**Your task**
Copy the items below, changing "Instruction" to "Directive" wherever it occurs and leaving everything else as it is.

**Supplied material**
§ §
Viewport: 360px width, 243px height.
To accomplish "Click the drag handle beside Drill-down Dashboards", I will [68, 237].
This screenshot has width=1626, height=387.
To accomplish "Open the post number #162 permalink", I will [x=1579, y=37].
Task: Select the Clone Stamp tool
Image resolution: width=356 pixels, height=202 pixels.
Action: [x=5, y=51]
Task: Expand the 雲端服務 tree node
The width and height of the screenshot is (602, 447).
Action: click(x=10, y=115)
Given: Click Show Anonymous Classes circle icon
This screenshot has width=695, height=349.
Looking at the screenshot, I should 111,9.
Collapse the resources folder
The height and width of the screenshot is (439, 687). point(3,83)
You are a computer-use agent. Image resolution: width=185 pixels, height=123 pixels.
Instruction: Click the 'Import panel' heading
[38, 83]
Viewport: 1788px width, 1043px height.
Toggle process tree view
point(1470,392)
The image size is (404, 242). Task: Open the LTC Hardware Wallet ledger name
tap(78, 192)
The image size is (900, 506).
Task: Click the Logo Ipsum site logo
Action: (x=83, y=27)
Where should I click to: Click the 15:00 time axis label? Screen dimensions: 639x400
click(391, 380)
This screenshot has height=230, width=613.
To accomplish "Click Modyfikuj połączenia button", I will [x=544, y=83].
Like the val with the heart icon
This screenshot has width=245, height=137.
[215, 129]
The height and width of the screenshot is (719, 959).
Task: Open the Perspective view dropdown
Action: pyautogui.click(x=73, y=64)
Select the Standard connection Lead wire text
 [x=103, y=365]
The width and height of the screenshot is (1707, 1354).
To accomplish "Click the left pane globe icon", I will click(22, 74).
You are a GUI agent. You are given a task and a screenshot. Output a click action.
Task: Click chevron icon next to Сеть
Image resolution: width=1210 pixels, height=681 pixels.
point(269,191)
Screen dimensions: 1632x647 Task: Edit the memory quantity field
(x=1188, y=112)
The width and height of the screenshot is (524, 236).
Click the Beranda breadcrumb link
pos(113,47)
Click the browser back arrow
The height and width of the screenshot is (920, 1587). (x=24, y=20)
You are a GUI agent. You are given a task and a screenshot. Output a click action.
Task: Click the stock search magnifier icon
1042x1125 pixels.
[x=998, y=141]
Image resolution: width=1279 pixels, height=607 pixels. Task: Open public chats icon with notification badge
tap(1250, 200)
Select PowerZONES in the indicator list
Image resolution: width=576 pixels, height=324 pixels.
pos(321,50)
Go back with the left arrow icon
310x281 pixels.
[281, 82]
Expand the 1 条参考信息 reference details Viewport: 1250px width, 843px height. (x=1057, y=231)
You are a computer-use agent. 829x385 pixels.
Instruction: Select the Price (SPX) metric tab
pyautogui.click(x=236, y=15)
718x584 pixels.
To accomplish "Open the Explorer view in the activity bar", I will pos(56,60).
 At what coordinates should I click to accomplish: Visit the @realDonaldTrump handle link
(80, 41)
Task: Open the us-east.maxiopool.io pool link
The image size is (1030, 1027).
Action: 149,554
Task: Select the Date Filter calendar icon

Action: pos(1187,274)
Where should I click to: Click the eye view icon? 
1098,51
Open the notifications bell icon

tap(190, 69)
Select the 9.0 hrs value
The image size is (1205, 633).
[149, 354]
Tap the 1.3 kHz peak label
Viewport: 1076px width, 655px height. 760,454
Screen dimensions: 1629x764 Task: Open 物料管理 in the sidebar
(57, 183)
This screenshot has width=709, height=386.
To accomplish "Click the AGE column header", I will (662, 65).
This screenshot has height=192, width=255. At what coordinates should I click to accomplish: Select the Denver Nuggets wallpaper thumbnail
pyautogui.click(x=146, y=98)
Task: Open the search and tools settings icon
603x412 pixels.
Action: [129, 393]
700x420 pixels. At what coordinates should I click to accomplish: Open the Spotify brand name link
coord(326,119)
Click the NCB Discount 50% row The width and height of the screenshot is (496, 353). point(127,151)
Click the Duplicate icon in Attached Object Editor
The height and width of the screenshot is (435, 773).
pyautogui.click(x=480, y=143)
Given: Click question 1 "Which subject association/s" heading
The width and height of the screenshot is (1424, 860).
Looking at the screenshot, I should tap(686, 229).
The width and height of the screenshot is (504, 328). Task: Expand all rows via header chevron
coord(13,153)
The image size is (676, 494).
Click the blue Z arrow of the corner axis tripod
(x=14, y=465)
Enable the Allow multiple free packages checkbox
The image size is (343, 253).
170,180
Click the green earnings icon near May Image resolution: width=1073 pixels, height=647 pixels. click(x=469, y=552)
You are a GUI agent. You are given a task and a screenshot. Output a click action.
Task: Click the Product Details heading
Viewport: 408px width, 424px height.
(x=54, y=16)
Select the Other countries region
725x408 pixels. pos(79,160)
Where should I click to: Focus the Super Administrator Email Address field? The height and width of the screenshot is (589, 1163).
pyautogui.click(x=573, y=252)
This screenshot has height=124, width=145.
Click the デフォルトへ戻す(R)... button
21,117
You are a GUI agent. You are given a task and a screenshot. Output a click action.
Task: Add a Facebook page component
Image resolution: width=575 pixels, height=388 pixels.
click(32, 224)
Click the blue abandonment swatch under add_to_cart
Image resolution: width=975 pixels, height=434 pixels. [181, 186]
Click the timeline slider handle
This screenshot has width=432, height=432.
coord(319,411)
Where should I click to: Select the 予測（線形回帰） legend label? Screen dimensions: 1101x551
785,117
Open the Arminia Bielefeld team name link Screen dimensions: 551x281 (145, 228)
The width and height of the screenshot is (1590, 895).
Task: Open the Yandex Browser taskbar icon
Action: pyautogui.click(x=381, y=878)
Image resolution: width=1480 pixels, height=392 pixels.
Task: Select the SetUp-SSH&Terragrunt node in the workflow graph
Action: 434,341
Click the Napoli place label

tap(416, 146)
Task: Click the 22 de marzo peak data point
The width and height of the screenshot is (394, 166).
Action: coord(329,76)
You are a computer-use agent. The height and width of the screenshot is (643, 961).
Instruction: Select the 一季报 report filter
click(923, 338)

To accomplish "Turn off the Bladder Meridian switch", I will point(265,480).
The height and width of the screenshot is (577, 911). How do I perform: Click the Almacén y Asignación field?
§ §
**Worked answer**
Viewport: 360px width, 243px height.
To accomplish "Click the drag handle beside Drill-down Dashboards", I will [68, 237].
This screenshot has width=1626, height=387.
To accomplish "Open the post number #162 permalink", I will [x=1579, y=37].
Task: Select the Clone Stamp tool
Image resolution: width=356 pixels, height=202 pixels.
Action: [x=5, y=51]
Task: Expand the 雲端服務 tree node
The width and height of the screenshot is (602, 447).
Action: click(x=10, y=115)
Given: Click Show Anonymous Classes circle icon
This screenshot has width=695, height=349.
Looking at the screenshot, I should 111,9.
Collapse the resources folder
The height and width of the screenshot is (439, 687). point(3,83)
You are a computer-use agent. Image resolution: width=185 pixels, height=123 pixels.
Directive: Click the 'Import panel' heading
[38, 83]
Viewport: 1788px width, 1043px height.
Toggle process tree view
point(1470,392)
The image size is (404, 242). Task: Open the LTC Hardware Wallet ledger name
tap(78, 192)
The image size is (900, 506).
Task: Click the Logo Ipsum site logo
Action: (x=83, y=27)
Where should I click to: Click the 15:00 time axis label? Screen dimensions: 639x400
click(391, 380)
This screenshot has height=230, width=613.
To accomplish "Click Modyfikuj połączenia button", I will [x=544, y=83].
Like the val with the heart icon
This screenshot has width=245, height=137.
[215, 129]
The height and width of the screenshot is (719, 959).
Task: Open the Perspective view dropdown
Action: pyautogui.click(x=73, y=64)
Select the Standard connection Lead wire text
 [x=103, y=365]
The width and height of the screenshot is (1707, 1354).
To accomplish "Click the left pane globe icon", I will click(22, 74).
You are a GUI agent. You are given a task and a screenshot. Output a click action.
Task: Click chevron icon next to Сеть
Image resolution: width=1210 pixels, height=681 pixels.
point(269,191)
Screen dimensions: 1632x647 Task: Edit the memory quantity field
(x=1188, y=112)
The width and height of the screenshot is (524, 236).
Click the Beranda breadcrumb link
pos(113,47)
Click the browser back arrow
The height and width of the screenshot is (920, 1587). (x=24, y=20)
You are a GUI agent. You are given a task and a screenshot. Output a click action.
Task: Click the stock search magnifier icon
1042x1125 pixels.
[x=998, y=141]
Image resolution: width=1279 pixels, height=607 pixels. Task: Open public chats icon with notification badge
tap(1250, 200)
Select PowerZONES in the indicator list
Image resolution: width=576 pixels, height=324 pixels.
pos(321,50)
Go back with the left arrow icon
310x281 pixels.
[281, 82]
Expand the 1 条参考信息 reference details Viewport: 1250px width, 843px height. (x=1057, y=231)
You are a computer-use agent. 829x385 pixels.
Directive: Select the Price (SPX) metric tab
pyautogui.click(x=236, y=15)
718x584 pixels.
To accomplish "Open the Explorer view in the activity bar", I will pos(56,60).
 At what coordinates should I click to accomplish: Visit the @realDonaldTrump handle link
(80, 41)
Task: Open the us-east.maxiopool.io pool link
The image size is (1030, 1027).
Action: 149,554
Task: Select the Date Filter calendar icon

Action: pos(1187,274)
Where should I click to: Click the eye view icon? 
1098,51
Open the notifications bell icon

tap(190, 69)
Select the 9.0 hrs value
The image size is (1205, 633).
[149, 354]
Tap the 1.3 kHz peak label
Viewport: 1076px width, 655px height. 760,454
Screen dimensions: 1629x764 Task: Open 物料管理 in the sidebar
(57, 183)
This screenshot has width=709, height=386.
To accomplish "Click the AGE column header", I will (662, 65).
This screenshot has height=192, width=255. At what coordinates should I click to accomplish: Select the Denver Nuggets wallpaper thumbnail
pyautogui.click(x=146, y=98)
Task: Open the search and tools settings icon
603x412 pixels.
Action: [129, 393]
700x420 pixels. At what coordinates should I click to accomplish: Open the Spotify brand name link
coord(326,119)
Click the NCB Discount 50% row The width and height of the screenshot is (496, 353). point(127,151)
Click the Duplicate icon in Attached Object Editor
The height and width of the screenshot is (435, 773).
pyautogui.click(x=480, y=143)
Given: Click question 1 "Which subject association/s" heading
The width and height of the screenshot is (1424, 860).
Looking at the screenshot, I should tap(686, 229).
The width and height of the screenshot is (504, 328). Task: Expand all rows via header chevron
coord(13,153)
The image size is (676, 494).
Click the blue Z arrow of the corner axis tripod
(x=14, y=465)
Enable the Allow multiple free packages checkbox
The image size is (343, 253).
170,180
Click the green earnings icon near May Image resolution: width=1073 pixels, height=647 pixels. click(x=469, y=552)
You are a GUI agent. You are given a task and a screenshot. Output a click action.
Task: Click the Product Details heading
Viewport: 408px width, 424px height.
(x=54, y=16)
Select the Other countries region
725x408 pixels. pos(79,160)
Where should I click to: Focus the Super Administrator Email Address field? The height and width of the screenshot is (589, 1163).
pyautogui.click(x=573, y=252)
This screenshot has height=124, width=145.
Click the デフォルトへ戻す(R)... button
21,117
You are a GUI agent. You are given a task and a screenshot. Output a click action.
Task: Add a Facebook page component
Image resolution: width=575 pixels, height=388 pixels.
click(32, 224)
Click the blue abandonment swatch under add_to_cart
Image resolution: width=975 pixels, height=434 pixels. [181, 186]
Click the timeline slider handle
This screenshot has width=432, height=432.
coord(319,411)
Where should I click to: Select the 予測（線形回帰） legend label? Screen dimensions: 1101x551
785,117
Open the Arminia Bielefeld team name link Screen dimensions: 551x281 (145, 228)
The width and height of the screenshot is (1590, 895).
Task: Open the Yandex Browser taskbar icon
Action: pyautogui.click(x=381, y=878)
Image resolution: width=1480 pixels, height=392 pixels.
Task: Select the SetUp-SSH&Terragrunt node in the workflow graph
Action: 434,341
Click the Napoli place label

tap(416, 146)
Task: Click the 22 de marzo peak data point
The width and height of the screenshot is (394, 166).
Action: coord(329,76)
You are a computer-use agent. The height and width of the screenshot is (643, 961).
Directive: Select the 一季报 report filter
click(923, 338)

To accomplish "Turn off the Bladder Meridian switch", I will point(265,480).
The height and width of the screenshot is (577, 911). How do I perform: Click the Almacén y Asignación field?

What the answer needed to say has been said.